12 b) Soweit der Antragsteller darüber hinaus begehrt, ihm persönlichen Zugang zu zukünftig stattfindenden Hintergrundgesprächen zu gewähren, fehlt es - ungeachtet des auch insoweit vorbeugenden Charakters des Rechtsschutzbegehrens - bereits an der entsprechend § 42 Abs. 2 VwGO erforderlichen Antragsbefugnis. Ein subjektives Recht des Antragstellers auf persönlichen Zugang zu Hintergrundgesprächen des BND mit Dritten ist mangels Rechtsgrundlage nicht ersichtlich. Der verfassungsunmittelbare presserechtliche Auskunftsanspruch, auf den sich der Antragsteller hinsichtlich seines Begehrens zu 1) dem Grunde nach zutreffend stützt, richtet sich auf den Zugang zu beim Anspruchsverpflichteten vorhandenen Informationen und begründet nicht das Recht auf eine persönliche Teilhabe an einer Veranstaltung, die der Anspruchsverpflichtete (zukünftig) durchführt. Der Auskunftsanspruch verpflichtet die Behörde bei Vorliegen aller Anspruchsvoraussetzungen dazu, begehrte Informationen zur Verfügung zu stellen. Er berechtigt den Anspruchsinhaber jedoch nicht dazu, Informationen innerhalb der behördlichen Sphäre - etwa im Rahmen eigener Anschauung vor Ort - selbst zu erheben. Ein derartiger Anspruch ergibt sich auch nicht mit Blick auf Art. 3 Abs. 1 GG.

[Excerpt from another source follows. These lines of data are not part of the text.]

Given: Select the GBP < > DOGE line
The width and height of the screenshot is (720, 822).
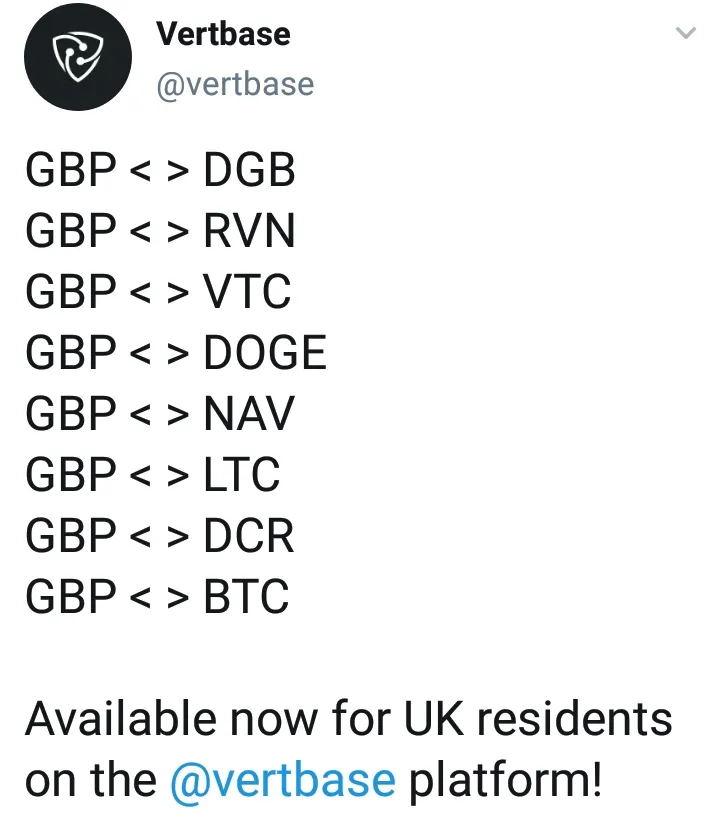Looking at the screenshot, I should point(176,352).
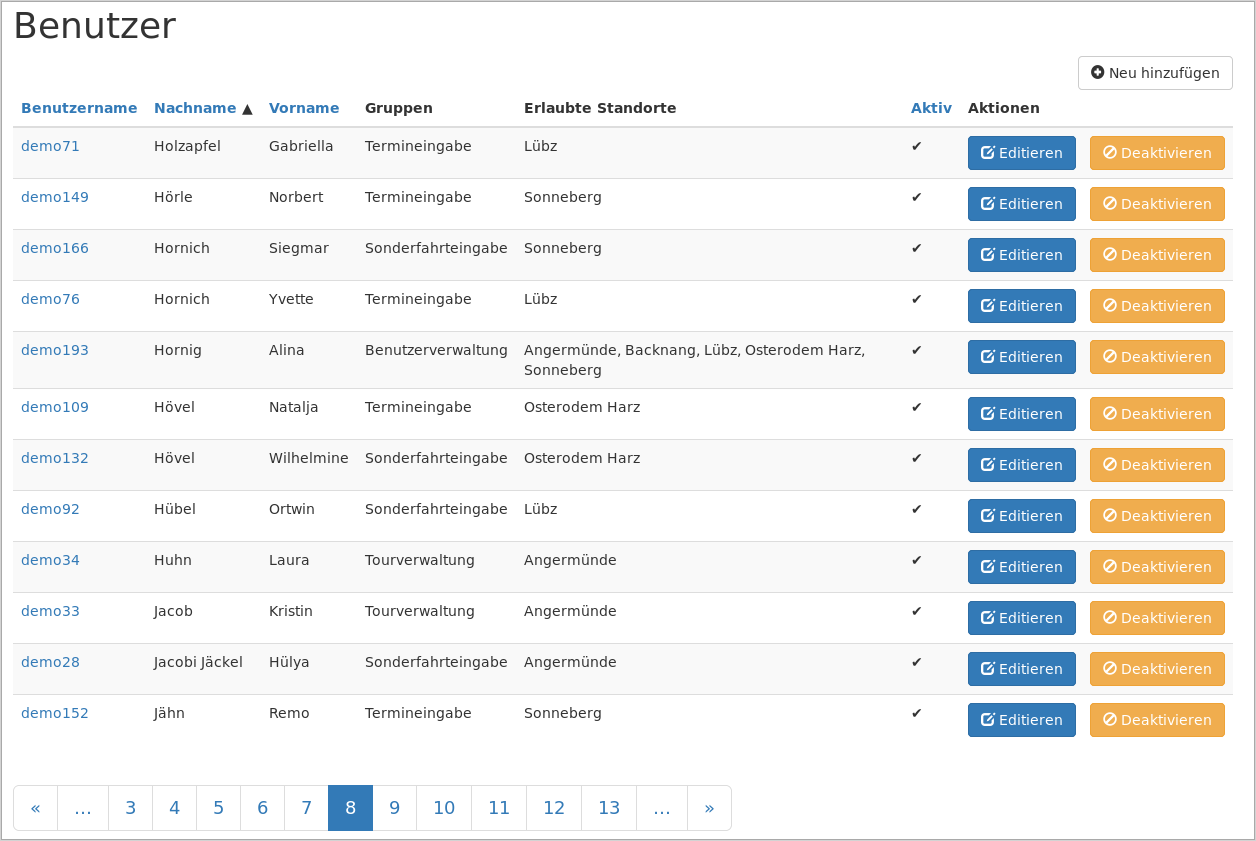This screenshot has width=1256, height=841.
Task: Click ascending sort arrow beside Nachname
Action: tap(247, 109)
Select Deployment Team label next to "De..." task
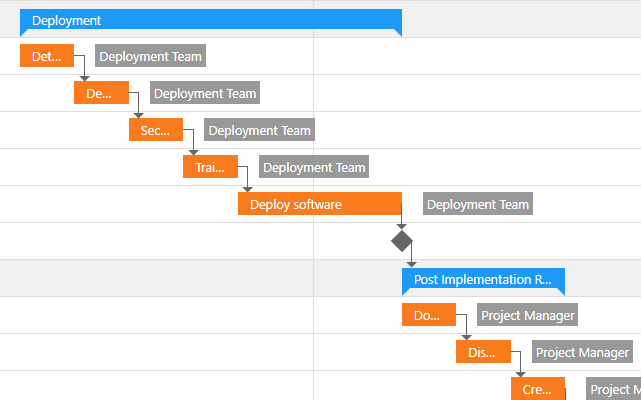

13 Die Kostenentscheidung folgt aus § 154 Abs. 1 VwGO.
14 Die Entscheidung über den Wert des Streitgegenstands beruht auf § 52 Abs. 2, § 53 Abs. 2 Nr. 1 GKG. Von der regelmäßigen Halbierung dieses Werts im Verfahren auf Erlass einer einstweiligen Anordnung wurde abgesehen, weil der Antragsteller der Sache nach eine Vorwegnahme der Hauptsache begehrt.